A simplistic approach of role type categorization based only on parts of speech would result in the mislabelling of role type. Both adjacent and non-adjacent pairs of concepts should be considered in the concept-role mapping process. Thus, typed dependencies are used to discover links between individual query constituents [11] and consist of three main grammatical relation groupings: auxiliary, argument and modifier. The auxiliary dependencies consist of relations between words which are connected by stop words (e.g. conjunctions). The argument dependencies draw attention to subjects, objects and complements within a sentence. The modifier dependencies highlight several parts of speech-based modifiers (e.g. adjectival and noun compound) which describe and complete the meaning of other constituents in a sentence.

The concept-role mapping process entails two consecutive steps: (1) extraction of grammatical relations between query constituents and determination of head (i.e. word upon which everything in a phrase is centred) and dependent (i.e. every other word that is associated to the head)”; (2) assignment of concept roles depending on the functionality of the constituents linked by the grammatical relations.

All main grammatical relations (55 relations) defined in the Stanford Typed Dependency Scheme [32] are considered in this framework inclusive of auxiliaries, arguments and modifiers, as well as several sub-relations that further specify the main relations. The defined grammatical relations are used to infer the appropriate role-type assignment for query concepts in three categories (e.g. arguments, modifiers and auxiliaries) as shown in Table 1a, b, c.

Table 1 Grammatical relations for CR mapping

In some cases, two issues, namely untagged and ambiguous concept-role mapping, may occur depending on the parse output of queries. Query concepts are untagged when the most generic grammatical relation, i.e. undefined (undef), is highlighted due to the inability to produce a more precise relation between a pair of terms. A statistical approach making use of the frequency of a concept to determine untagged concept role types is proposed. The frequency of terms can be obtained from Google as it provides the frequency of terms across all indexed documents on the Web. This is in line with most existing approaches of identifying key concepts where the assumption is that frequently occurring concepts are key concepts.

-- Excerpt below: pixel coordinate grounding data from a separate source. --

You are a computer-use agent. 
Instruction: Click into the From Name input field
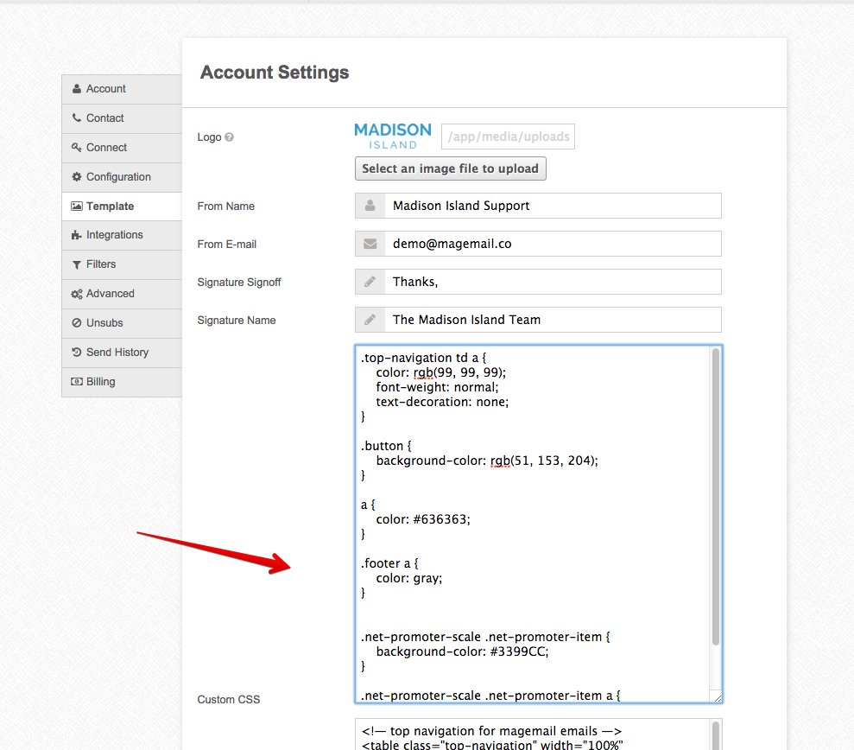click(x=552, y=206)
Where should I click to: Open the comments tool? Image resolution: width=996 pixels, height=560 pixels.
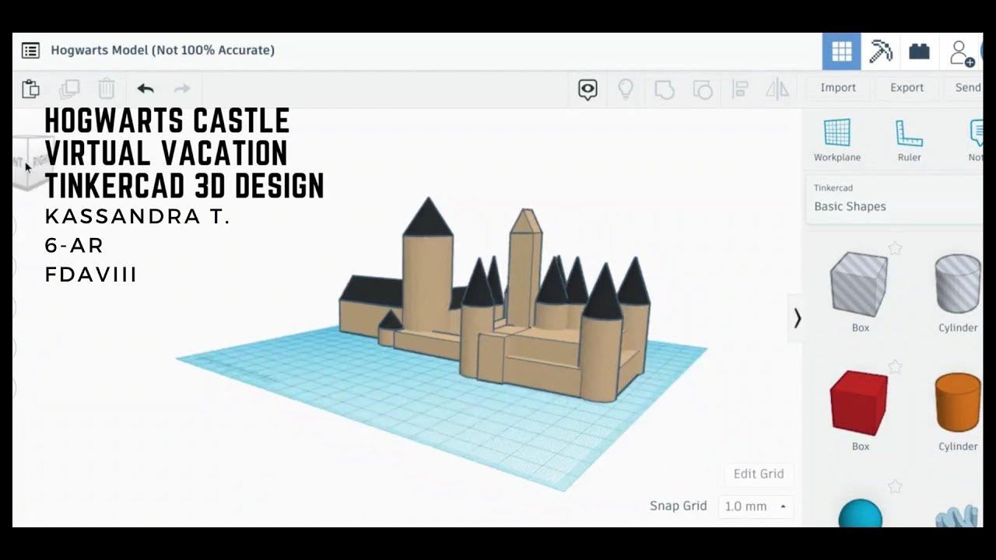coord(587,89)
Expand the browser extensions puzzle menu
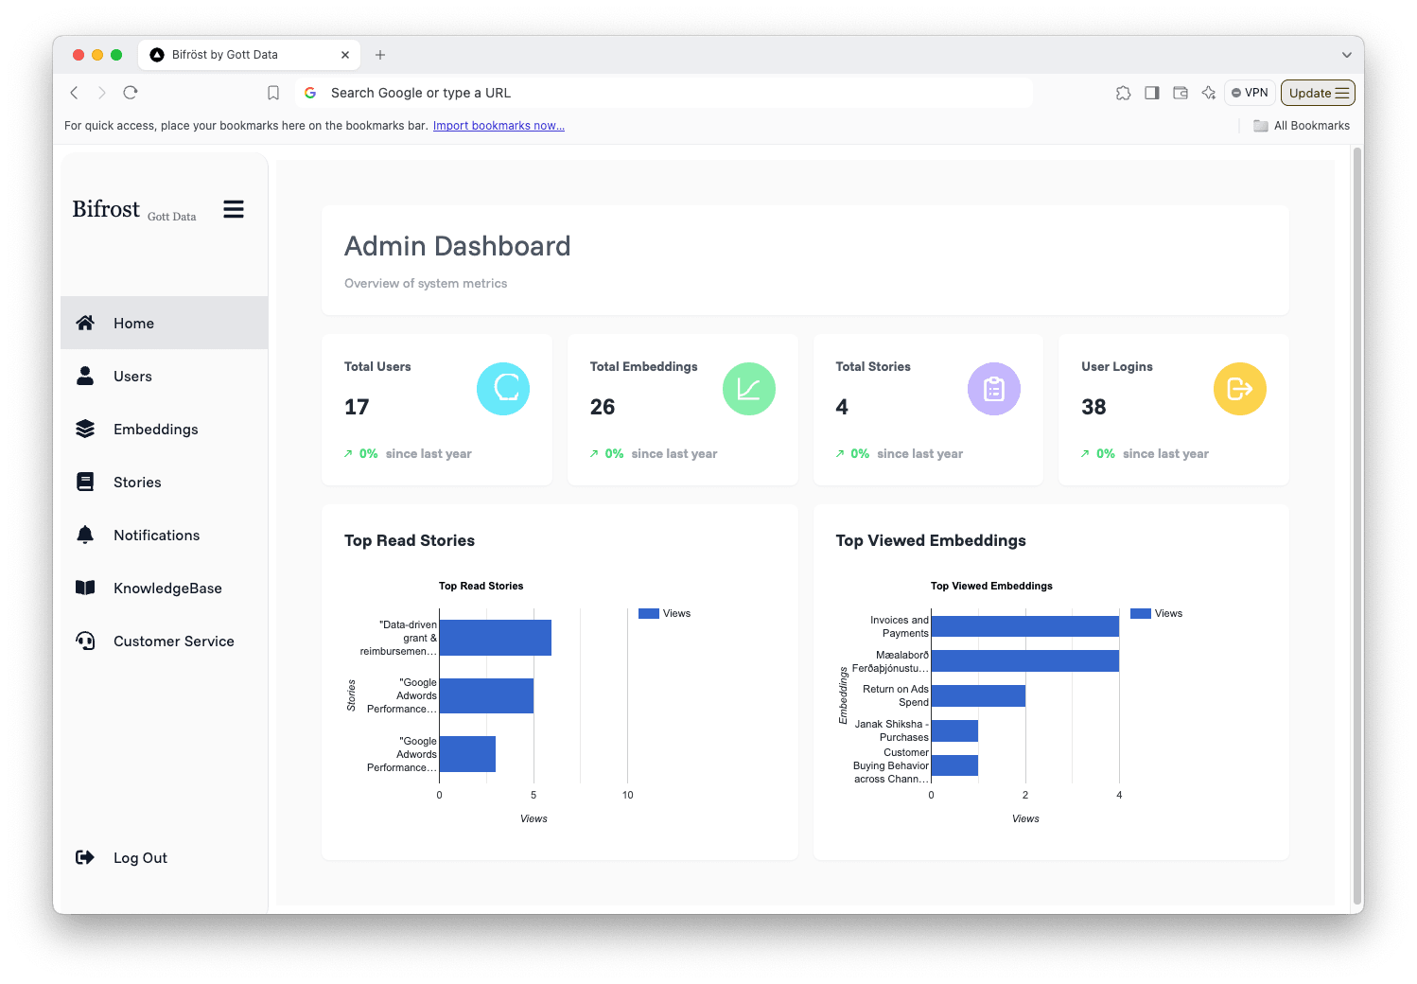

Thus, three rules are derived to handle untagged concepts:

1. 1.

   if a term is tagged in one of the highlighted grammatical relations, its corresponding role is selected;

2. 2.

   the term that occurs more frequently is the CoI, and the other is a DC unless a role has been previously assigned according to the first rule;

3. 3.

   if both terms are equally frequent, both terms are tagged as CoIs unless a role has been previously assigned according to the first rule.

We consider an application of these rules given the example query “United States control of insider trading” in Table 2. A parser derives three relations among the query terms, i.e. noun compound modifier (nn), undefined (undef) and preposition (prep_of). The relationship between the terms “United States” and “control” is undefined (i.e. undef). According to the first rule, the term “control” is assigned the role-type DC from its occurrence in the relation prep_of. The term “United States” is originally tagged as U, which signifies that an appropriate role type was not found. However, upon examination of its frequency in accordance with the second rule, the term “United States” is tagged with the role-type DC.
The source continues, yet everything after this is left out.